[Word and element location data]
↓↓↓

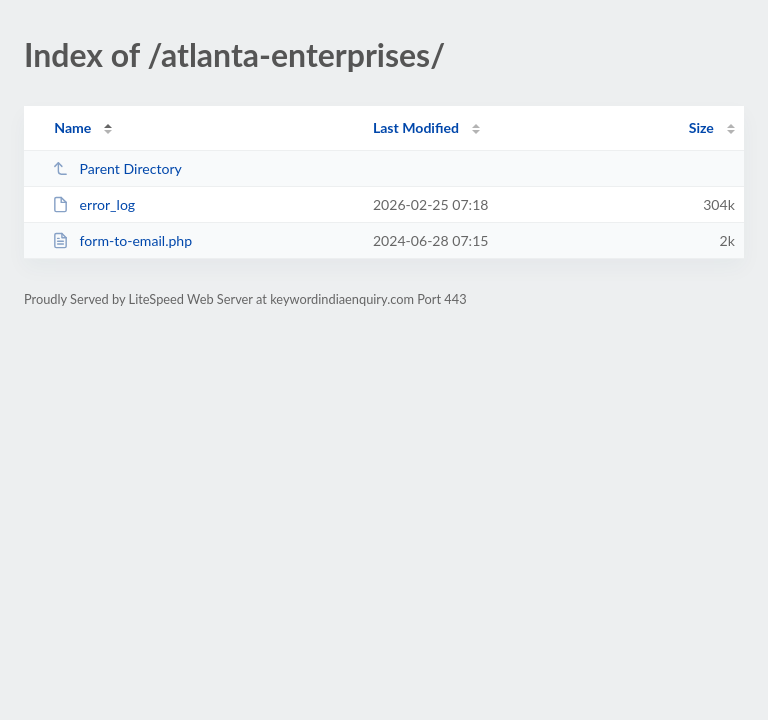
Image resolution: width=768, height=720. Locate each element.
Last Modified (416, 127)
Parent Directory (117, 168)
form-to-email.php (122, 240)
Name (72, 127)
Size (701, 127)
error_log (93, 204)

↑↑↑

*Exercise brief*: Which lines in the items contain the word "Image"? Pull out each of those lines in full.

*Final result*:
Image resolution: width=768, height=720. Locate each element.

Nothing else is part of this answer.